Dataset entries:
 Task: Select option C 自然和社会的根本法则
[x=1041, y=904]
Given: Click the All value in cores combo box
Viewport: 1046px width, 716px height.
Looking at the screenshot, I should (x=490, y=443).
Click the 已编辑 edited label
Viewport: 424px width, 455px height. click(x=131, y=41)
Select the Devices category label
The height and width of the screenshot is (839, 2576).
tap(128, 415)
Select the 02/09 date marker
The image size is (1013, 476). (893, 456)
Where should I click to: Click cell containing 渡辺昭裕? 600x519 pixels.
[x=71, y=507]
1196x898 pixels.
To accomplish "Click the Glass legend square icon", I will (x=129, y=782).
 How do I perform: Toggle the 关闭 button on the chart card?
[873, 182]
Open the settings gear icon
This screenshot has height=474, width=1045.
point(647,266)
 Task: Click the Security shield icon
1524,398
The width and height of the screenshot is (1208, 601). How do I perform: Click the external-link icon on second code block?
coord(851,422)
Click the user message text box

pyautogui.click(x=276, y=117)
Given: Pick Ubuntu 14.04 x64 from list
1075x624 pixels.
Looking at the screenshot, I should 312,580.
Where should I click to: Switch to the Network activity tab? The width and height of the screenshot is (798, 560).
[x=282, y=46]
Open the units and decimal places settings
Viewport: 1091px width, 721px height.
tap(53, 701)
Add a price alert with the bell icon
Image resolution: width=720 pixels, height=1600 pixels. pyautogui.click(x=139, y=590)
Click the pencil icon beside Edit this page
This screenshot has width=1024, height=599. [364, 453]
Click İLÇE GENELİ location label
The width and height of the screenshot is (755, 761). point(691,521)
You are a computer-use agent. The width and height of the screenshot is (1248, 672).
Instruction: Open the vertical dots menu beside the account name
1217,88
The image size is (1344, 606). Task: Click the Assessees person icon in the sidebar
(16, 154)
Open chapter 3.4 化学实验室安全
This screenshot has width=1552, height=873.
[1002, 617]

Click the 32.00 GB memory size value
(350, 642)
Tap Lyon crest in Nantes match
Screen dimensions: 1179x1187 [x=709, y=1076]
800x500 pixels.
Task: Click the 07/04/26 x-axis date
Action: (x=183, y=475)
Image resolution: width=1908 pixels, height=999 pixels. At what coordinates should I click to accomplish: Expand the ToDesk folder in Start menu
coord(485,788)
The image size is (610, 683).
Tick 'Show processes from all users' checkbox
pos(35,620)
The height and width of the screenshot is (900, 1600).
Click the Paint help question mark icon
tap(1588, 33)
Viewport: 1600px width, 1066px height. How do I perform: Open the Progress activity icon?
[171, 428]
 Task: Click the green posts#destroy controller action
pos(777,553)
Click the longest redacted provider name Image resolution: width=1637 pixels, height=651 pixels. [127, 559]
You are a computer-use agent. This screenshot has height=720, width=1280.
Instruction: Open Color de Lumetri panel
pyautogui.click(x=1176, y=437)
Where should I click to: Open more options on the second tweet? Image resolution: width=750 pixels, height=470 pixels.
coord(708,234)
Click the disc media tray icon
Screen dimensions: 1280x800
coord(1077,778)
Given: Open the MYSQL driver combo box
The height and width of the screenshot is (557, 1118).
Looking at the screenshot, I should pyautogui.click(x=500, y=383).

Directions: The lines you return should be those above that contain the word "Given", every one of them.

Problem solution:
Given: Click the All value in cores combo box
Given: Pick Ubuntu 14.04 x64 from list
Given: Open the MYSQL driver combo box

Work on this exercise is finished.